The best films are the ones that aren't tied to that slavishly.
So, um-- So-- I don't know--
The whole narrative thing seems to me like--
Obviously, there's narrativity to cinema 'cause it's in time,
just the way there's narrativity to music.
You don't first think of the story of the song, then make the song.
It has to come out of the moment.
That's what film has. It's just that moment, which is holy.
You know, like this moment, it's holy.
But we walk around like it's not holy.
We walk around like there's some holy moments and there are all the other moments...
- that are not holy, but this moment is holy. - Right. Right.
And film can let us see that.
We can frame it so that we see, like, "Ah, this moment. Holy."
Like "holy, holy, holy" moment by moment.
But who can live that way? Who can go, "Wow, holy"?
Because if I were to look at you and let you be holy--
I don't know. I would, like, stop talking.
Well, you'd be in the moment. The moment is holy, right?
Yeah, but I'd be open.
I'd look in your eyes and I'd cry...
and I'd feel all this stuff and that's not polite.
It would make you uncomfortable.
You could laugh too. Why would you cry?
Well, 'cause-- I don't know.
For me, I just tend to cry.
Uh-huh. Well--
Well, let's do it right now. Let's have a holy moment.
- Everything is layers, isn't it? - Yeah.
There's the holy moment and then there's the awareness...
of trying to have the holy moment...
in the same way that the film is the actual moment really happening,
but then the character pretending to be in a different reality.
It's all these layers.
And, uh, I was in and out of the holy moment, looking at you.
Can be in a holy-- You're unique that way, Caveh.
That's one of the reasons I enjoy you.
You can... bring me into that.
If the world that we are forced to accept is false and nothing is true,
then everything is possible.
On the way to discovering what we love, we will find everything we hate,
everything that blocks our path to what we desire.
The comfort will never be comfortable for those who seek what is not on the market.
A systematic questioning of the idea of happiness.
We'll cut the vocal chords of every empowered speaker.
We'll yank the social symbols through the looking glass. We'll devalue society's currency.
To confront the familiar.
Society is a fraud so complete and venal...
that it demands to be destroyed beyond the power of memory to recall its existence.
Where there's fire, we will carry gasoline.
Interrupt the continuum of everyday experience...
and all the normal expectations that go with it.
To live as if something actually depended on one's actions.

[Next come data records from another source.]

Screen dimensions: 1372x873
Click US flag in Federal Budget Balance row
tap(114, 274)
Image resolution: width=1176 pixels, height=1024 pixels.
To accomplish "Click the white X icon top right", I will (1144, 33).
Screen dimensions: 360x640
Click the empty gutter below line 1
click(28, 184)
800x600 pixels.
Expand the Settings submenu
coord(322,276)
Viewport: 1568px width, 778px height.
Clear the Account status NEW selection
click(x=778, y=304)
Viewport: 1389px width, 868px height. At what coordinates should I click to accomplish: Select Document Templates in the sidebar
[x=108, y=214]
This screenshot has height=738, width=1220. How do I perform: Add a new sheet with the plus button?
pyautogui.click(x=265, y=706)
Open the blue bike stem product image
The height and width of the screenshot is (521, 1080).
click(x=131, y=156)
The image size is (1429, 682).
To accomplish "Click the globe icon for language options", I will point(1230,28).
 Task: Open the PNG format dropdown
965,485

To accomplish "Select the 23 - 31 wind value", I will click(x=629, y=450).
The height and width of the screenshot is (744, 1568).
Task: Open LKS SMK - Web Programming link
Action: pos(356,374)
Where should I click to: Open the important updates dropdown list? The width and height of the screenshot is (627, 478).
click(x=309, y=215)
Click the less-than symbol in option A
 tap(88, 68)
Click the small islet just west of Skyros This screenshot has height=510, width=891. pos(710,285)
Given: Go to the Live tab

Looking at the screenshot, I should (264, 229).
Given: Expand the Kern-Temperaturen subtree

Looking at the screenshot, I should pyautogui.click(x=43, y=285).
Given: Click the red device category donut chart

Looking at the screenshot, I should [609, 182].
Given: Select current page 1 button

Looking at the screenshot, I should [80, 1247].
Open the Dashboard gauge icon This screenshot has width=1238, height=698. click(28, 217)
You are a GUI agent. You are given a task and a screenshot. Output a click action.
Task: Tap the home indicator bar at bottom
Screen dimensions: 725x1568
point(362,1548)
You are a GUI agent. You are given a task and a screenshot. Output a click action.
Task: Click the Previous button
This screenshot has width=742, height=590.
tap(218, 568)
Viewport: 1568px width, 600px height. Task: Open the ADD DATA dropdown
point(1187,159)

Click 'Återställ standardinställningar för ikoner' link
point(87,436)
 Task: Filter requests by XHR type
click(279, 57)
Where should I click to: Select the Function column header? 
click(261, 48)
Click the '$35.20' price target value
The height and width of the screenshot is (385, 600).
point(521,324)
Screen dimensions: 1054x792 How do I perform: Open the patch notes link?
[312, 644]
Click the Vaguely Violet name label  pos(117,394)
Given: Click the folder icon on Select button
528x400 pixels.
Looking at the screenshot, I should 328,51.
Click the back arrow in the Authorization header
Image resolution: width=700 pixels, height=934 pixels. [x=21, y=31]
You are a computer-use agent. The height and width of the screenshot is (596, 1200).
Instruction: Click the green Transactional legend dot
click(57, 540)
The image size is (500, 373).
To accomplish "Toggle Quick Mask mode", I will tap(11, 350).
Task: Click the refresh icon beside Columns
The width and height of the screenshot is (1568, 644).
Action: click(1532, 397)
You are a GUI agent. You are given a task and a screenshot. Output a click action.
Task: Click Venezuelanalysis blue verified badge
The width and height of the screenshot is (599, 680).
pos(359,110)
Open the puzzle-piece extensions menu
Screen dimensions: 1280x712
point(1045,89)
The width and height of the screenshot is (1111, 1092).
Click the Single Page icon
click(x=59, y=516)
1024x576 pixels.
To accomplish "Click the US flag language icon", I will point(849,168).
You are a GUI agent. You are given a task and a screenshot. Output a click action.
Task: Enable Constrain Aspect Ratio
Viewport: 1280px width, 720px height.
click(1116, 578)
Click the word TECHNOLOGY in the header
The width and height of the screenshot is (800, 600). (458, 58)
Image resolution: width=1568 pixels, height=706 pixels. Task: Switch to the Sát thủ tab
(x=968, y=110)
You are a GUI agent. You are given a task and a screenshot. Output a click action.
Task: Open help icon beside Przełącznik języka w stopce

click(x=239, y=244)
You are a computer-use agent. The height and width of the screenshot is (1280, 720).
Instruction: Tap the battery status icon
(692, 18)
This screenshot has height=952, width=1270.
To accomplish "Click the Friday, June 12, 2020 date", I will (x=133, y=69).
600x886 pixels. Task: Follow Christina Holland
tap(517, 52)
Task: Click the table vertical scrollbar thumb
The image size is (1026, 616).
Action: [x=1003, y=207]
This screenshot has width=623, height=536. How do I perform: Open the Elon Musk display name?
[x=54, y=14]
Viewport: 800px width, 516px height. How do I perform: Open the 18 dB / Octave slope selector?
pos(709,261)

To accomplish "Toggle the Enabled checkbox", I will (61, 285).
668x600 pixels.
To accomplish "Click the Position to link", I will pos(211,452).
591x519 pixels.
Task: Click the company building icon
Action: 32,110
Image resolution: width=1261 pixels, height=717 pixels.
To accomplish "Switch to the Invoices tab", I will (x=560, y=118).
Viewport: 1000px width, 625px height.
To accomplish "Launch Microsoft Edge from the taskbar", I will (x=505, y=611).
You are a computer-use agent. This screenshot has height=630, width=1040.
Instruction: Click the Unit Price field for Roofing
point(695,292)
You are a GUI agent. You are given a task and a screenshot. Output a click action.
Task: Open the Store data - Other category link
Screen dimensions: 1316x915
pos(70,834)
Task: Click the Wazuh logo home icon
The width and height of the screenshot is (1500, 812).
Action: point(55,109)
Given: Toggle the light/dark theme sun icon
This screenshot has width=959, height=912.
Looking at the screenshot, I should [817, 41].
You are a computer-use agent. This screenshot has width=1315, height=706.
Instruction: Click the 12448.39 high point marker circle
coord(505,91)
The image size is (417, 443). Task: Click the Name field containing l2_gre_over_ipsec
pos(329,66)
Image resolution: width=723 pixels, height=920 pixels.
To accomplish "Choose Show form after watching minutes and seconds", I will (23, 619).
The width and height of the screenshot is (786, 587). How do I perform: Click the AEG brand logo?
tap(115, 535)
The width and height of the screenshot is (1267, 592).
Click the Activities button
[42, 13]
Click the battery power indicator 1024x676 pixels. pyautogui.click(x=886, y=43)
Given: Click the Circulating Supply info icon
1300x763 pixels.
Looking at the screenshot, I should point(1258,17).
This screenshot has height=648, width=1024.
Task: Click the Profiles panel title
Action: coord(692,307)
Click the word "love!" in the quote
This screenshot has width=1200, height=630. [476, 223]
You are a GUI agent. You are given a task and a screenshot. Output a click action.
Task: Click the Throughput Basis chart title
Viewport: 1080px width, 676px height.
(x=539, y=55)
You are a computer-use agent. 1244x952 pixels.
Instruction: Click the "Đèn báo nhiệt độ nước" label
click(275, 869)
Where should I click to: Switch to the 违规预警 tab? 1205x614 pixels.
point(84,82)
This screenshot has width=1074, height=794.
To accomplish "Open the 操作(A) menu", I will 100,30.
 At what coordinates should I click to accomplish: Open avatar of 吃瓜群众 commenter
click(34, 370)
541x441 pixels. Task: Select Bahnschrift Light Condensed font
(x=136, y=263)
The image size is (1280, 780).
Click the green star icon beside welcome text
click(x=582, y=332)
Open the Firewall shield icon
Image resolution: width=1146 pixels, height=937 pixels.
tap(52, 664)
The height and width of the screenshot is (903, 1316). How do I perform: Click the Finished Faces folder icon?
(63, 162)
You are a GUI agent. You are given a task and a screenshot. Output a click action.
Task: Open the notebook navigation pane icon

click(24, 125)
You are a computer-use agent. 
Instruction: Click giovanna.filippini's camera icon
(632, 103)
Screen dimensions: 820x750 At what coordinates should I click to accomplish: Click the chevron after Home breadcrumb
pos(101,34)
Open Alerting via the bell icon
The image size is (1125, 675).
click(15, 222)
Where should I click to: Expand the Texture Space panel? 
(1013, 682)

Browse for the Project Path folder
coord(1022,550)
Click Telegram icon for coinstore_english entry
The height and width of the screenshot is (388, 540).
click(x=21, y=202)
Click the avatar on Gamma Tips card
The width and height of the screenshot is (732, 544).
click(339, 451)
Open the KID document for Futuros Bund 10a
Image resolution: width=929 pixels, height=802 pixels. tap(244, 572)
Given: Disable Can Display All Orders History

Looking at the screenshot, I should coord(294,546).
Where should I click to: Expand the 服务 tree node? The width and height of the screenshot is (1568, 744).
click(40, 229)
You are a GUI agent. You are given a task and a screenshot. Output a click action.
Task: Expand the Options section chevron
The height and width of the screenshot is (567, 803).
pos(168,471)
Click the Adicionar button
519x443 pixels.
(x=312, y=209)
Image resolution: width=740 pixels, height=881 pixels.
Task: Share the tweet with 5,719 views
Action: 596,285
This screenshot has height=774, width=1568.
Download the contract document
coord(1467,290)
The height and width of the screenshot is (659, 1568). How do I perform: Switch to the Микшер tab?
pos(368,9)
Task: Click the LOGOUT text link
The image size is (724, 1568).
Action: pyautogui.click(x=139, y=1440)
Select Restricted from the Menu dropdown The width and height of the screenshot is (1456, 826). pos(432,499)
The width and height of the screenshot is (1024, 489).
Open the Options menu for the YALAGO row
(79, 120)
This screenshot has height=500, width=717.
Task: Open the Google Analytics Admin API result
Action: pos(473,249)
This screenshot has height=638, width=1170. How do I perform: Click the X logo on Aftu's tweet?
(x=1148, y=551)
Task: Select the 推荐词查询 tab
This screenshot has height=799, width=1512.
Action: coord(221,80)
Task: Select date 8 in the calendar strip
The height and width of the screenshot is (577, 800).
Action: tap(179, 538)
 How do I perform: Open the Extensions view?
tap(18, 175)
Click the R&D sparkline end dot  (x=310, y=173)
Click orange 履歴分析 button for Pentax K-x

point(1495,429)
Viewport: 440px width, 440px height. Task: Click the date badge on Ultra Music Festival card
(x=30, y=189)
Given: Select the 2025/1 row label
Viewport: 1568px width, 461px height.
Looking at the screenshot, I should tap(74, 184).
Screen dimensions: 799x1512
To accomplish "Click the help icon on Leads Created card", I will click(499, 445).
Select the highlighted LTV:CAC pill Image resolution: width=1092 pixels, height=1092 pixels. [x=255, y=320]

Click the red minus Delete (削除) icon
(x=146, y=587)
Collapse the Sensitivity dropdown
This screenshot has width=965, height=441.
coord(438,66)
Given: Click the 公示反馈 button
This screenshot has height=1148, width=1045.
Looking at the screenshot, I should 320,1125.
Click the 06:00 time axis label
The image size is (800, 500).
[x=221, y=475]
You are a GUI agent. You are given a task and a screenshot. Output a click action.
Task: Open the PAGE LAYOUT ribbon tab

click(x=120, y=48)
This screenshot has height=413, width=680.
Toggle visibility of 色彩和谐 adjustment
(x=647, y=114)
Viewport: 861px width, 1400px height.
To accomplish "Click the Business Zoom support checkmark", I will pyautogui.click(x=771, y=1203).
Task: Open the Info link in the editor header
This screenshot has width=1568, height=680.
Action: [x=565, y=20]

To rupture the spell of the ideology of the commodified consumer society...
so that our oppressed desires of a more authentic nature can come forward.
To demonstrate the contrast between what life presently is and what it could be.
To immerse ourselves in the oblivion of actions and know we're making it happen.
There will be an intensity never before known in everyday life...
to exchange love and hate, life and death,
terror and redemption, repulsions and attractions.
An affirmation of freedom so reckless and unqualified,
that it amounts to a total denial of every kind of restraint and limitation.
- Hey, old man, what you doing up there? - I'm not sure.
You need any help getting down, sir?
No, I don't think so.
Stupid bastard.
No worse than us. He's all action and no theory.
We're all theory and no actions.
Why so glum, Mr. Deborg?
What was missing was felt irretrievable.
The extreme uncertainties...
of subsisting without working...
made excesses necessary...
and breaks definitive.
To quote Stevenson:
"Suicide carried off many.
" Drink and the devil...
took care of the rest."
- Hey. - Hey.
You a dreamer?
Yeah.
I haven't seen too many of you around lately.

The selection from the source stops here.